RandLA-Net
RandLA-Net copied to clipboard
the difference between the number of classes
Hi ;
I tried to apply the model on my dataset, I prepared this data as Semantic3D dataset but I have 6 classes instead of 8 classes and I set the number of classes = 6 in helper_tool.py file but when I run the training the metrics = NaN
Can you help me to solve this problem and thanks in advance
Is your problem solved, because I am also facing same issue with semantic KITTI dataset. If yes, it would be helpful to share the solution.
Hi , I have not yet solved the problem and you ?
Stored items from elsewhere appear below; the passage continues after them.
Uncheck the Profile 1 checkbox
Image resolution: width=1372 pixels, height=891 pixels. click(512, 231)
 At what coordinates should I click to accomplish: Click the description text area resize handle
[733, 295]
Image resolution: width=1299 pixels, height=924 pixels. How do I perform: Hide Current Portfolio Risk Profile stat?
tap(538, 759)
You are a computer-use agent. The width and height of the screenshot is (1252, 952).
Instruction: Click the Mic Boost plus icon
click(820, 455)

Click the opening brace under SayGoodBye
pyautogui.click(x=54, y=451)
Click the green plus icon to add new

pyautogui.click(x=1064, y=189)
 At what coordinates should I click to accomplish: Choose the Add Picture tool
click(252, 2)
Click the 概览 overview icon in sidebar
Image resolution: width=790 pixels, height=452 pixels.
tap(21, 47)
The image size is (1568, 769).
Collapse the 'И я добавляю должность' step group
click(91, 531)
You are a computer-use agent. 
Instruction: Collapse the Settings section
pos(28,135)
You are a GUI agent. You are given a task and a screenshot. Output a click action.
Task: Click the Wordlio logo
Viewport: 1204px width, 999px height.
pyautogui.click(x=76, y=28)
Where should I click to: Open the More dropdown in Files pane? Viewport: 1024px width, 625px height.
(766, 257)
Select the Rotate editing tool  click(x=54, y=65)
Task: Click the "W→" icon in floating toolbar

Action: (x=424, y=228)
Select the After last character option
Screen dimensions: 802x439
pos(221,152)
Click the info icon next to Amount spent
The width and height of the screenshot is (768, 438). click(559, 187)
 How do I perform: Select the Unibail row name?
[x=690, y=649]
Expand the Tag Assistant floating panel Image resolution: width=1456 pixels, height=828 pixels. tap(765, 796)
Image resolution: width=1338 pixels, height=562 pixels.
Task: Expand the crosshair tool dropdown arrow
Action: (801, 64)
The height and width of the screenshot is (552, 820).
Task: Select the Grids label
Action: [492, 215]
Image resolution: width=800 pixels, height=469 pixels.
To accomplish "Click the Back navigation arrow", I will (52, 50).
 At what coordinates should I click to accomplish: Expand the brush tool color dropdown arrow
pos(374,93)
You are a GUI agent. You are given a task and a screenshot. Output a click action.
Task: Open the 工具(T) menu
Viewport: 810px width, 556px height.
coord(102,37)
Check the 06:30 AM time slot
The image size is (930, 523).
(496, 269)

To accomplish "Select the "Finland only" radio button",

I kind of solved it but the issue is with new classes the network doesn't optimize. I changed the semantic KITTI classes from 19 to 17 and also changed the https://github.com/QingyongHu/RandLA-Net/blob/6b5445f5f279d33d2335e85ed39ca8b68cb1c57e/helper_tool.py#L256 by removing the weights of classes which are not needed.
Hi , I've done this before but still the problem of NaN , please see screenshot (I have 6 classes )
I think the problem is with division if your denominator is zero then leads to infinity which leads to NaN. I would try adding a small constant of 1e-6 to denominator (like float(expression+1e-6)) and run. Please let me know the status if you run like this.
I tested this but unfortunately still the same problem, please if you have other ways to solve the problem and thank you in advance
I think the problem is in this part:
Hi , Is your problem solved ? , if yes, it would be helpful to share the solution. thank you in advance
Hi Unfortuntely no, I didn't solve it.